Затем всю русско–художественную братию, приглашенную со всех континентов, около 50 человек, повезли в поместье Миллионера (видите, даже с большой буквы написала) Нортона Доджа[5], собирателя русского авангарда, под видом обсуждения проблем русского авангарда пожить три дня в миллионерских условиях.

Дом по ту сторону моих снов, на берегу океанского залива, миллионерский — вокруг красота: подстриженные кусты и деревья с ветками, спадающими до самой земли, а внутри все еще красивее, комнаты самого изысканного убранства, китайские, итальянские, французские.

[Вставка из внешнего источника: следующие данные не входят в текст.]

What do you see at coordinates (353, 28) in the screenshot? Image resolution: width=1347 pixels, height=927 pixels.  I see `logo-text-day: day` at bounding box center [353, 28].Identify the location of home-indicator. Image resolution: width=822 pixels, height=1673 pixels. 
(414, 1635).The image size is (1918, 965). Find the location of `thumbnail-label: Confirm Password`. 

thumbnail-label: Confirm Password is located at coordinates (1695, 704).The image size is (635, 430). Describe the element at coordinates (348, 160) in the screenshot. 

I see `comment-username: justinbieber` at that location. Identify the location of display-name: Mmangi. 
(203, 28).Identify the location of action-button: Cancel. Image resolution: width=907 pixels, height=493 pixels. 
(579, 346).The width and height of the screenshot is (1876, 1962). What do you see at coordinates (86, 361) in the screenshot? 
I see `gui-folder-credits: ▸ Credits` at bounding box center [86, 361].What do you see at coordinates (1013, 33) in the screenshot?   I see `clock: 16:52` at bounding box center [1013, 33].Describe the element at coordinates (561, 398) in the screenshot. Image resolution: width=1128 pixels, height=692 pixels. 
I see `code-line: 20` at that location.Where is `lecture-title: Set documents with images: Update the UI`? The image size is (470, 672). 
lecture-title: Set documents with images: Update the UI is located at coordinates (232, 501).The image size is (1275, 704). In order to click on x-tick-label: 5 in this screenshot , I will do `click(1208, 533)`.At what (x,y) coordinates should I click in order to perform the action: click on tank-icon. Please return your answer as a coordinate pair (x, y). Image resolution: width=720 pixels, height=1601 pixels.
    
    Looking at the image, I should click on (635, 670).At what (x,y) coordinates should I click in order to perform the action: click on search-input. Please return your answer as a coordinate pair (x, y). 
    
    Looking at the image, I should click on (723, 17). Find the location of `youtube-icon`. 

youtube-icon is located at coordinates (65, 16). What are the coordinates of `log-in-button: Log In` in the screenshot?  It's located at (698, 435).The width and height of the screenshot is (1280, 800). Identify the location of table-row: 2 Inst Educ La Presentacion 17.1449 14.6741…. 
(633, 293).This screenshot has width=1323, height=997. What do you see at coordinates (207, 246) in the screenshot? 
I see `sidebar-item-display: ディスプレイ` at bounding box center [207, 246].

В большой главной гостиной русская печь, вернее, громадный камин, облицованный изразцами с цветной глазурью. В нем готовили устриц, которые я пробовала впервые и, кажется, съела всех, они попискивали, когда я их заглатывала. Пили вино с заводов Нортона, особенно увлекался им наш поэт–хулиган Костя Кузьминский, который на этот раз во время всех дискуссий и обсуждений возлежал под столом — «у ковра»— вместе с нашим сыном Даничкой, который везде бегал.